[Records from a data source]
##########
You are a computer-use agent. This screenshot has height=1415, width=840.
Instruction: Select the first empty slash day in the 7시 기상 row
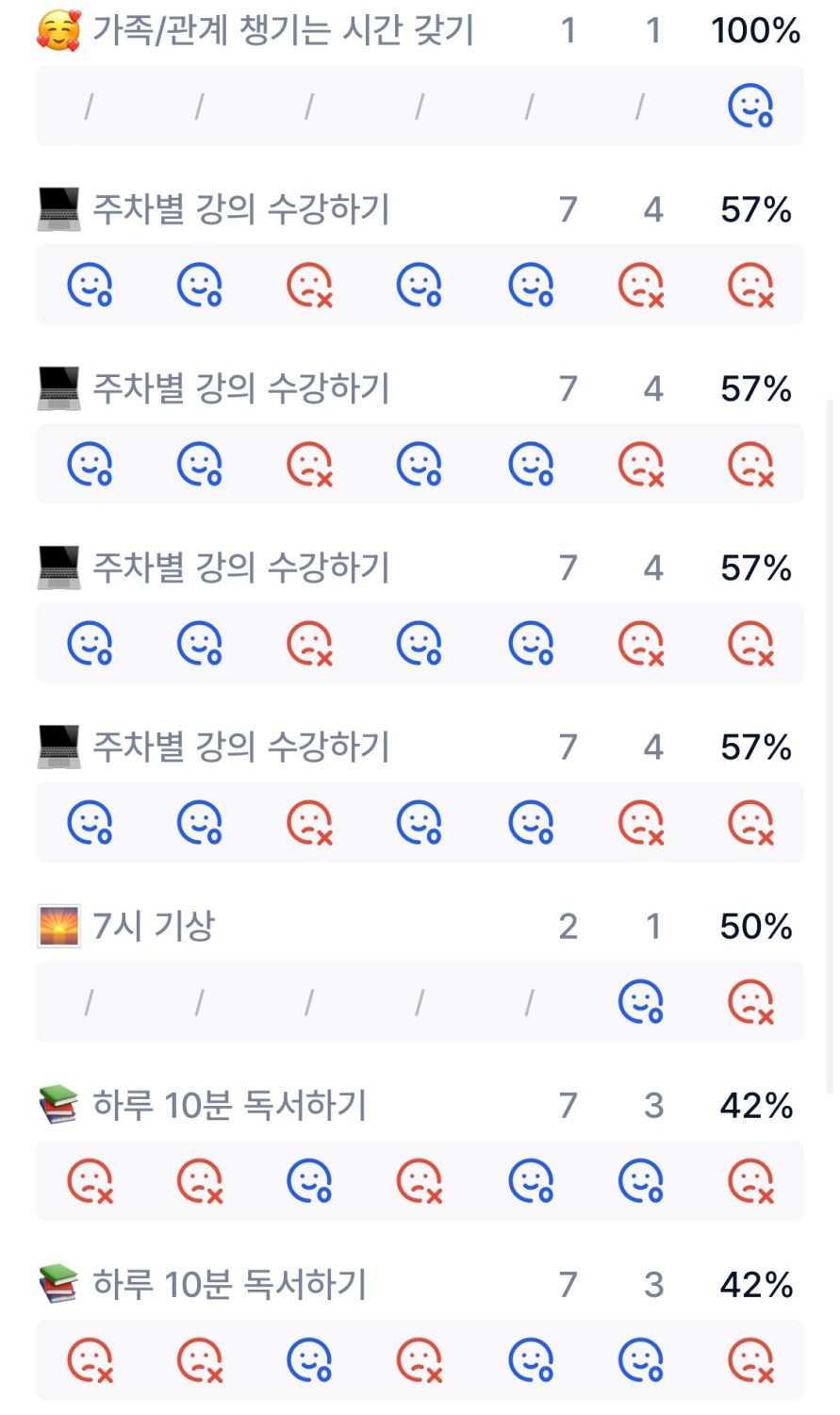point(89,1001)
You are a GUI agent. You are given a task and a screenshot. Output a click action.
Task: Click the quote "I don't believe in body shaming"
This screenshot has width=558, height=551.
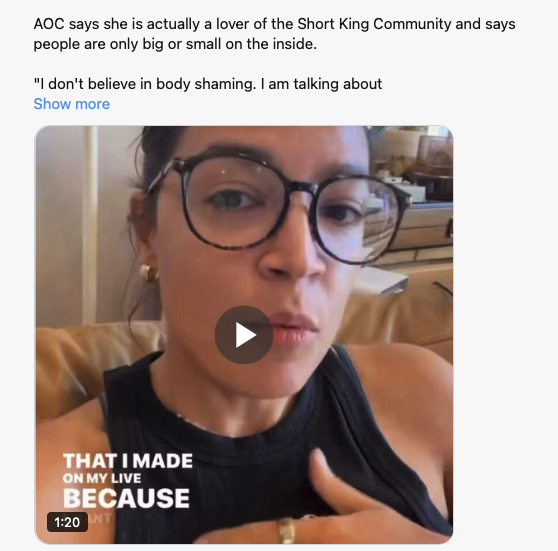point(145,84)
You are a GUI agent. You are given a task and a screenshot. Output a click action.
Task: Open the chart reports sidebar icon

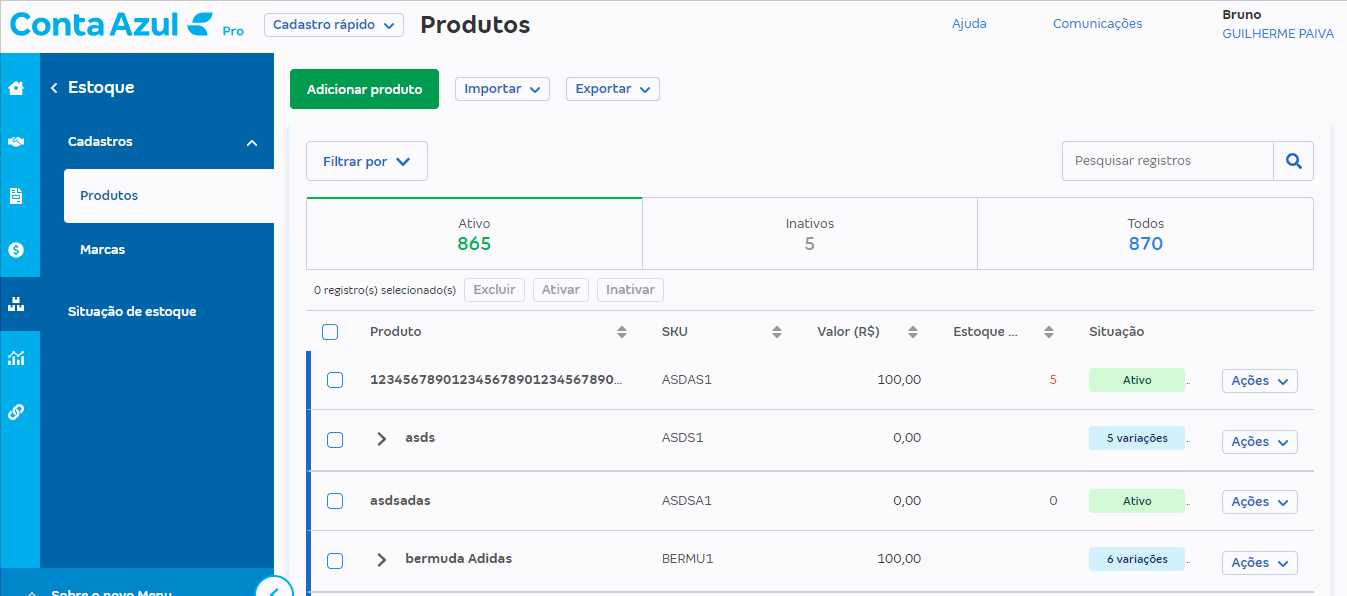[x=16, y=358]
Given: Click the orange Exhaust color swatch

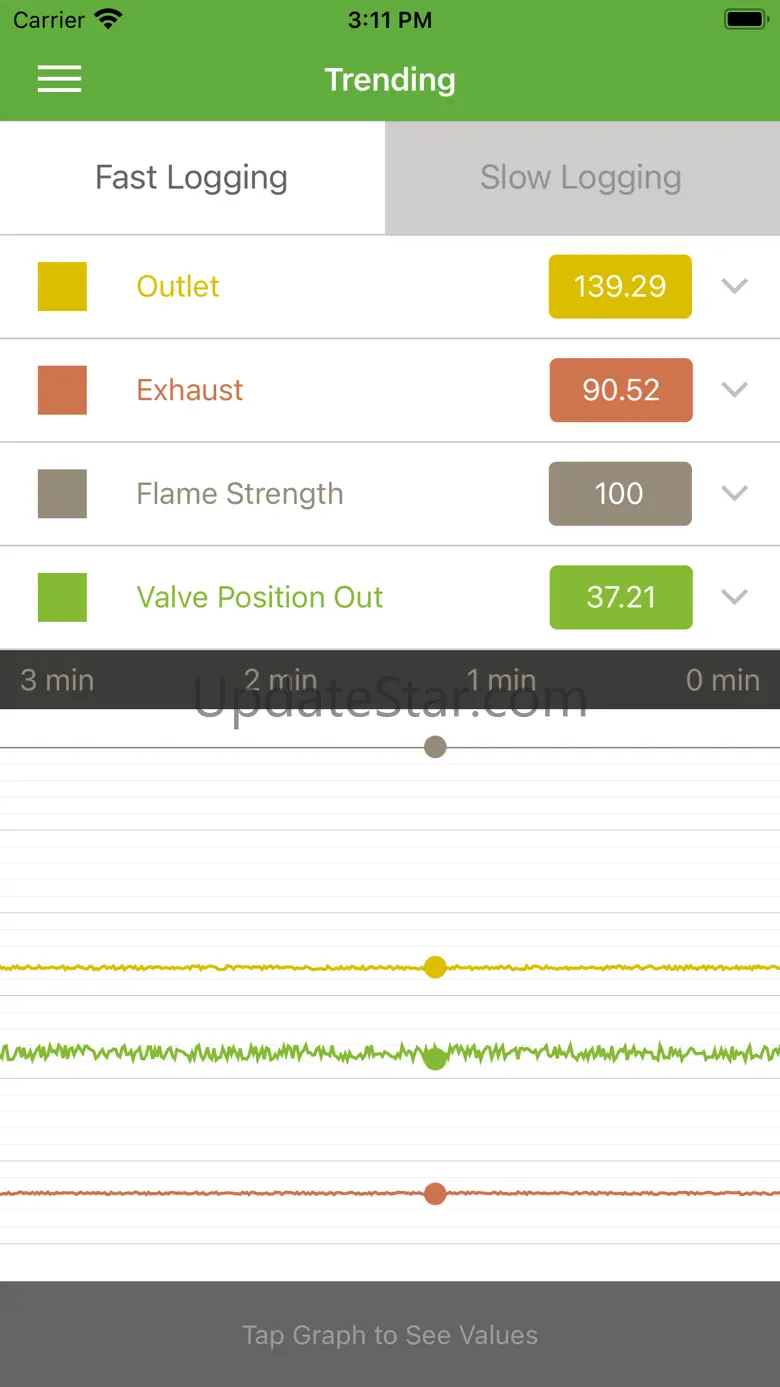Looking at the screenshot, I should click(62, 390).
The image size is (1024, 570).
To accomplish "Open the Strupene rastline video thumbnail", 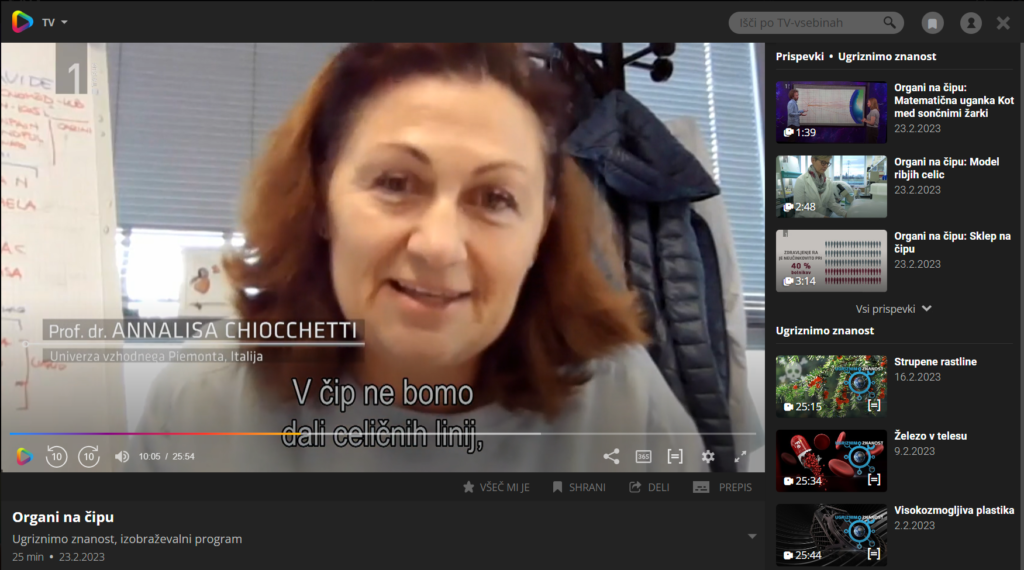I will click(831, 386).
##########
Goal of the exercise: What is needed is an exact copy of the lines from the start of the records through the line containing "The image size is (1024, 570).", with no pictures.

Answer box:
You are a computer-use agent. This screenshot has height=1415, width=840.
Instruction: Select the first empty slash day in the 7시 기상 row
point(89,1001)
You are a GUI agent. You are given a task and a screenshot. Output a click action.
Task: Click the quote "I don't believe in body shaming"
This screenshot has width=558, height=551.
point(145,84)
You are a GUI agent. You are given a task and a screenshot. Output a click action.
Task: Open the chart reports sidebar icon

[x=16, y=358]
Given: Click the orange Exhaust color swatch

Looking at the screenshot, I should click(62, 390).
The image size is (1024, 570).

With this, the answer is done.